MSCI’s broadest index of Asia-Pacific shares outside Japan was down as much as 2.3%, the most since US President Donald Trump’s Liberation Day tariff announcement in early April, and last traded 0.9% lower. US e-mini futures slid 0.1% to extend losses after a 1.2% drop for the S&P 500 overnight.
‘Profits taken on AI stocks’
“Investors are sitting on huge stock market gains, and some might have taken profits today, especially in AI-related stocks,” Ed Yardeni of Yardeni Research wrote in a research report.
Stocks are retreating from record highs on fears equity markets may have become overstretched after the CEOs of Wall Street heavyweights Morgan Stanley and Goldman Sachs questioned whether sky-high valuations can be sustained.

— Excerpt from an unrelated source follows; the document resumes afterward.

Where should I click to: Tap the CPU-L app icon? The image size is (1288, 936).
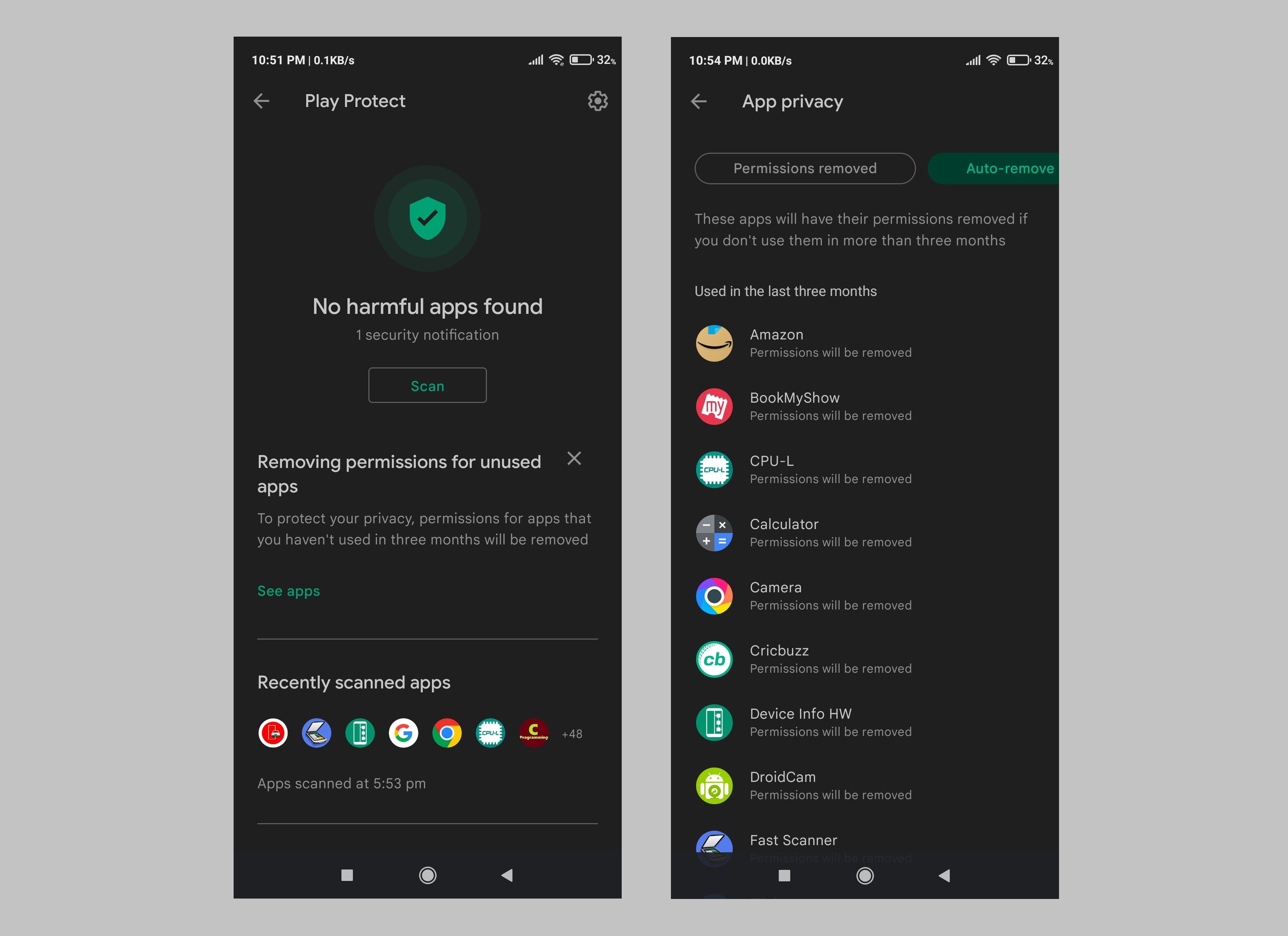(x=713, y=468)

Last month, Jamie Dimon, the CEO of banking giant JPMorgan Chase, warned of a heightened risk of a significant correction in the US stock market within the next six months to two years.
The warnings come as a surge in enthusiasm for generative AI has swept across stock markets worldwide this year, drawing comparisons to the dotcom bubble.
“At some point, profits need to be booked. Especially when we’ve seen repeatedly solid runs to record highs,” Matt Simpson, a senior market analyst at StoneX in Brisbane, said. “Those with money on the line aren’t likely seeking answers right now – they’re just copying each other like kids in an exam. And the answer is to run.”
SoftBank, SK Hynix, Samsung all dive
In Japan, shares in SoftBank Group dived as much as 14.3% as traders digested how one of the world’s biggest tech sector investors would be affected by a 2% drop in the Nasdaq Composite overnight.
And in Seoul, SK Hynix dropped as much as 9.2% and Samsung Electronics fell as much as 7.8%.
Chinese shares rallied following an initial dip after a private sector gauge of service sector PMI activity expanded at its slowest pace in three months.
The CSI 300 was last up 0.5% as the State Council’s tariff commission said it would suspend its 24% additional tariff on US goods for one year but retain a 10% levy following last week’s meeting between President Xi Jinping and US President Donald Trump.
The US dollar dropped against the yen but later rallied to trade flat at 153.655 after the release of minutes from the Bank of Japan’s September policy meeting.
The European single currency was last 0.1% firmer at $1.1488 after hitting a three-month low following five straight days of declines.
The dollar index, which tracks the greenback against a basket of currencies of other major trading partners, edged back after touching a five-month high of 100.25 and was last trading flat.
The yield on benchmark 10-year Treasury notes reached a low of 4.0542% compared with its US close of 4.091% on Tuesday, before edging back up to 4.0774%.
Bitcoin fell below $100,000 for the first time since June and was choppy afterwards, with the cryptocurrency last up 1.5% at $101,814.50. Gold rebounded after three consecutive days of losses, and was trading 1% higher at $3,971.60 per ounce.
Brent crude was last 0.1% higher at $64.51 per barrel.